Various parties within the open-source community such as GitHub and NPM are beginning to produce signed in-toto attestations about how software packages were produced from beginning to end, and record them on tamper-evident logs such as Sigstore, so that we can detect supply chain attacks.
The problem is that:
- There is no de facto standard (yet) for in-toto verification that tells consumers how to verify attestations, but just as importantly, how to correlate information between them.
- Even if there was (1), such in-toto verifiers do not (yet) come preinstalled in most environments.
- There is no such verification-as-a-service as a workaround to (2).
- There is no network of such independent verifiers-as-a-service.
- There is no way for observability platforms such as Datadog to query this network and act upon results.
Thus, we present Hekate, a set of lightweight serverless functions that independent parties can deploy to perform de jure in-toto verifications-as-a-service. To begin with, we use Hekate to verify whether NPM indeed published a package that was built by a GitHub Actions runner which, in turn, used the expected source code from GitHub. This idea is easily extensible to other package repositories such as PyPI and Homebrew. Hekate is not meant to compete with more general efforts such as GUAC, and is designed to integrate seamlessly with observability platforms that provide valuable features for following up such as alerting and case as well as incident management.
An in-toto attestation aims to provide you with authenticated metadata about the inputs, outputs, and environment of a step within a supply chain, so that you can compare metadata between different steps in order to detect an attack. For example, you could answer questions such as: did the builder use the same code that a developer committed to the source code repository, and did the package repository publish the same package that the builder produced?

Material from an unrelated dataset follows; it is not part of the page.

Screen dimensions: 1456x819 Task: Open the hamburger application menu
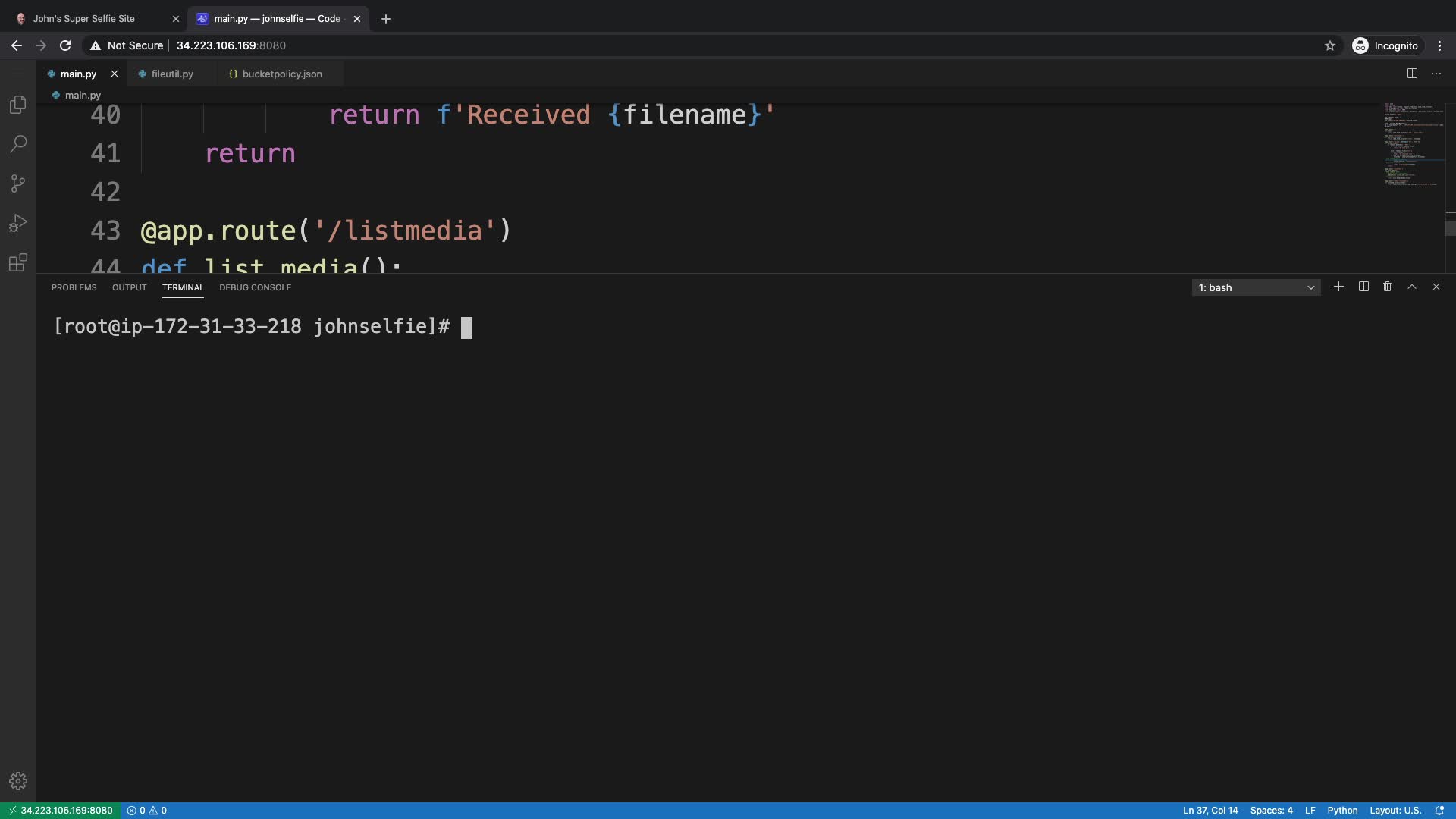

For example, GitHub Actions (GHA) is using the provenance attestation (designed for SLSA v1.0) to cryptographically bind that a GHA Runner was used to build a certain version of an NPM package using a certain GitHub source code repository at a certain branch and commit tree. Furthermore, NPM is using the publish attestation to state exactly which version of this NPM package it received from a GHA runner.
However, the problem is that producers and consumers do not have tools to easily monitor and correlate data between these attestations so as to answer questions of great interest. For example:
- Has someone directly uploaded a package to NPM for which there is no corresponding build on GitHub Actions? In other words, is there something on NPM, but not GitHub Actions?
- Is there a record of a GitHub Actions pipeline run on Sigstore for which there is no corresponding build on GitHub Actions? In other words, is there something on Sigstore, but not GitHub Actions?
- Is there a mismatch between what was published by GitHub Actions vs NPM? In other words, was there a person-in-the-middle attack?
To solve this problem, we built Hekate, a set of lightweight serverless functions that you can deploy today to answer such questions. Drawing inspiration from the eponymous ancient Greek goddess, known as a guardian and protector who watches over crossroads and entrances, our system acts as a modern-day sentinel overseeing and safeguarding the authenticity, integrity, and consistency of supply chains. We show how you can deploy Hekate on Cloudflare Workers to verify NPM packages with provenance and publish attestations, and act on these verifications using Datadog.